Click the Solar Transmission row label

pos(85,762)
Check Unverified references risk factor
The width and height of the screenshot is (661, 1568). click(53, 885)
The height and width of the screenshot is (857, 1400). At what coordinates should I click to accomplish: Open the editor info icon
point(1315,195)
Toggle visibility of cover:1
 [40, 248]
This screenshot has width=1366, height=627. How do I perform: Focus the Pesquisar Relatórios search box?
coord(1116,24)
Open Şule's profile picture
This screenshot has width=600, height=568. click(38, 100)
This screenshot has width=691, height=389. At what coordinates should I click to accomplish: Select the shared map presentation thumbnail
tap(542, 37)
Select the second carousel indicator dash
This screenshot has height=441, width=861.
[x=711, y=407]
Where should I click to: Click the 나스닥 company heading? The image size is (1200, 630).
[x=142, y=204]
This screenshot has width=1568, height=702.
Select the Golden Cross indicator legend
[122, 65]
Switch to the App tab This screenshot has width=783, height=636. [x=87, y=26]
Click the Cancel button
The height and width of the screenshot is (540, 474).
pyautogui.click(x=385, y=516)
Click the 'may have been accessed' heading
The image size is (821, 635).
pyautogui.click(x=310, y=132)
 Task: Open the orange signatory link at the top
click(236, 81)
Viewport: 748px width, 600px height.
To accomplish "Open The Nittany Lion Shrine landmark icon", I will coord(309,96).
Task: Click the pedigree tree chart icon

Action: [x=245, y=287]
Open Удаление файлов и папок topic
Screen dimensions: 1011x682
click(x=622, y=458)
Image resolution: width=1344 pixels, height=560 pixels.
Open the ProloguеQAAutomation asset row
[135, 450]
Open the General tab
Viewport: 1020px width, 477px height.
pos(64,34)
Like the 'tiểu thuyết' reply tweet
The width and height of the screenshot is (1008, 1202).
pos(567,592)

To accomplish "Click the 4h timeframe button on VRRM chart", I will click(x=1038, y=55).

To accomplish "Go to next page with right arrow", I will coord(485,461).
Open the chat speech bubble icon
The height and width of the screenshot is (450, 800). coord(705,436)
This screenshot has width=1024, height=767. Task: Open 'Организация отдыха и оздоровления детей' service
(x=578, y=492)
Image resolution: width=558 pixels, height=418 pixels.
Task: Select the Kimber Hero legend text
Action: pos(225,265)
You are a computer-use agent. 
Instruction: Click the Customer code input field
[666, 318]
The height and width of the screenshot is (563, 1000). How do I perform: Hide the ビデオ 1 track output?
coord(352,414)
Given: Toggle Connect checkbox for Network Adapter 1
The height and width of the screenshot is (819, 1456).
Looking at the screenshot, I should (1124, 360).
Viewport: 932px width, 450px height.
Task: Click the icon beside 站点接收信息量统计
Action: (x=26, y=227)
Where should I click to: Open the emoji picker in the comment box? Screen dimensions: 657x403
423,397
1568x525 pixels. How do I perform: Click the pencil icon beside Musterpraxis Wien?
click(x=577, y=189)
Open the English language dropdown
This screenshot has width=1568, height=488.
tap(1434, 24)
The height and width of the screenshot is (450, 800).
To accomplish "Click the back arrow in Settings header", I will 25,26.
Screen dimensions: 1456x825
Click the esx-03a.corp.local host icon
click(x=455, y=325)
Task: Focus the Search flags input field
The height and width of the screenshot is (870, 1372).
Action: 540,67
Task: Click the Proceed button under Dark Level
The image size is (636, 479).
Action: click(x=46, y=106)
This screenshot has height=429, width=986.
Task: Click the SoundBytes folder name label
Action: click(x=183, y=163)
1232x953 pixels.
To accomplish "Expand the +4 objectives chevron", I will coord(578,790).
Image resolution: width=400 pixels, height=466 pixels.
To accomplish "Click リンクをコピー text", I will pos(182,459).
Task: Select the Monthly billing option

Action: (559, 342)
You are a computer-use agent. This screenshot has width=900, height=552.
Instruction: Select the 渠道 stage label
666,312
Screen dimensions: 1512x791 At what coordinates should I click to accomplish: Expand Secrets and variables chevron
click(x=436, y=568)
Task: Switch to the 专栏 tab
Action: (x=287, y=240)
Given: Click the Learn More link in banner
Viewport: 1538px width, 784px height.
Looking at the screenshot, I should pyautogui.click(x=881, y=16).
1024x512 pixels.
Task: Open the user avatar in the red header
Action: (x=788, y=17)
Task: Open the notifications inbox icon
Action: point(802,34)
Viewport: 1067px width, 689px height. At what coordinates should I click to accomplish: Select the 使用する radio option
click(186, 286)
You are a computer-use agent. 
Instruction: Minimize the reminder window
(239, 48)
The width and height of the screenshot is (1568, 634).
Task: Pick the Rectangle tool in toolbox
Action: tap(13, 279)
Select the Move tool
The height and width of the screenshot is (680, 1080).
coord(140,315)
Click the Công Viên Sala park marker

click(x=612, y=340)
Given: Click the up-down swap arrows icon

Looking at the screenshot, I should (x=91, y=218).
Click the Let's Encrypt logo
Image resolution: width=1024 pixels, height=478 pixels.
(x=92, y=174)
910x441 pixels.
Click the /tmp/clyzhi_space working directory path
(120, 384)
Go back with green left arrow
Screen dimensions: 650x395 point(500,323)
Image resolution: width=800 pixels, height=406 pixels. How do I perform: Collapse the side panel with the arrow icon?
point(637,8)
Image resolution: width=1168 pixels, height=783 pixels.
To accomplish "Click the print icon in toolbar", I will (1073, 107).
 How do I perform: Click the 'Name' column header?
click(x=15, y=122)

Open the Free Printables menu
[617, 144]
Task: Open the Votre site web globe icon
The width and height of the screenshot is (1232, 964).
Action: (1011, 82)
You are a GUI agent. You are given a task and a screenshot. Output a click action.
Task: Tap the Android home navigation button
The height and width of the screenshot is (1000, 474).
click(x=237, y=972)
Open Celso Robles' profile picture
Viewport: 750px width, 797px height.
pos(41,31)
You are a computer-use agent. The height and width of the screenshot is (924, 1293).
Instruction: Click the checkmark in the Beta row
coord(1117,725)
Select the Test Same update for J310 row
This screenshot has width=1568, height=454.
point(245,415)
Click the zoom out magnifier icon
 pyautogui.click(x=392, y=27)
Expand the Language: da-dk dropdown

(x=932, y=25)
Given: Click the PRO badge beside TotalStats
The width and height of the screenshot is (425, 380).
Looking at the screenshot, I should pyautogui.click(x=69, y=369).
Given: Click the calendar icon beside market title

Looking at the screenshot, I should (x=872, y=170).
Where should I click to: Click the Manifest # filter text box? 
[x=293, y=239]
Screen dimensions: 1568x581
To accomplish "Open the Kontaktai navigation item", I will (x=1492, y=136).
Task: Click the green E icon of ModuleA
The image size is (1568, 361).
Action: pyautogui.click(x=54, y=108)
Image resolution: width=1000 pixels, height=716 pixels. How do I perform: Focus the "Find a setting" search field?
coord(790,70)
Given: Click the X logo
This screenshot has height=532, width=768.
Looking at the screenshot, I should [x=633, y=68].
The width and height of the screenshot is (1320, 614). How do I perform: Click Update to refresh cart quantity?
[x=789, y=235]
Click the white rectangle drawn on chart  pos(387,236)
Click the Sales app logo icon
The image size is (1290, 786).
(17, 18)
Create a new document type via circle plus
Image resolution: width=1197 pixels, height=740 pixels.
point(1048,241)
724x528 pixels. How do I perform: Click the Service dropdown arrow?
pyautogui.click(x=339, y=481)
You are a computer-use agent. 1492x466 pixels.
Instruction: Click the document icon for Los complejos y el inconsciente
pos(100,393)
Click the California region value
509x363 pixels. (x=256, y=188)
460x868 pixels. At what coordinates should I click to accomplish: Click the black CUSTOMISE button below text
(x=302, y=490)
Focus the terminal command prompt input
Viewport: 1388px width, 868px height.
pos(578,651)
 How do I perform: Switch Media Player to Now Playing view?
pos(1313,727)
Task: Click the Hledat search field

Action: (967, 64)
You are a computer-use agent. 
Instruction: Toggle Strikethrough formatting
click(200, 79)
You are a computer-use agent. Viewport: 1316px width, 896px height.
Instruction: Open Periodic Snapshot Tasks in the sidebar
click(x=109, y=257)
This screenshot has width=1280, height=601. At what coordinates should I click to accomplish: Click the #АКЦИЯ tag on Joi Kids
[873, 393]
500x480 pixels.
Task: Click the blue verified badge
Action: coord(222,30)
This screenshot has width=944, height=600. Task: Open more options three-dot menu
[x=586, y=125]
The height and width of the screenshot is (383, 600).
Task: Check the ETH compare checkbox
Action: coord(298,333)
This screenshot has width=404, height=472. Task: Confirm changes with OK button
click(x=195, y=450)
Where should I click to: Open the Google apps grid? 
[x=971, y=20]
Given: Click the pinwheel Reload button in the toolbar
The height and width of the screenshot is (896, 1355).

▬▬▬▬▬▬

ASSIGNMENT:
The word to look for is "toolbar"; copy out every line of the entries that holds it.

RESPONSE:
To accomplish "Click the print icon in toolbar", I will (1073, 107).
Given: Click the pinwheel Reload button in the toolbar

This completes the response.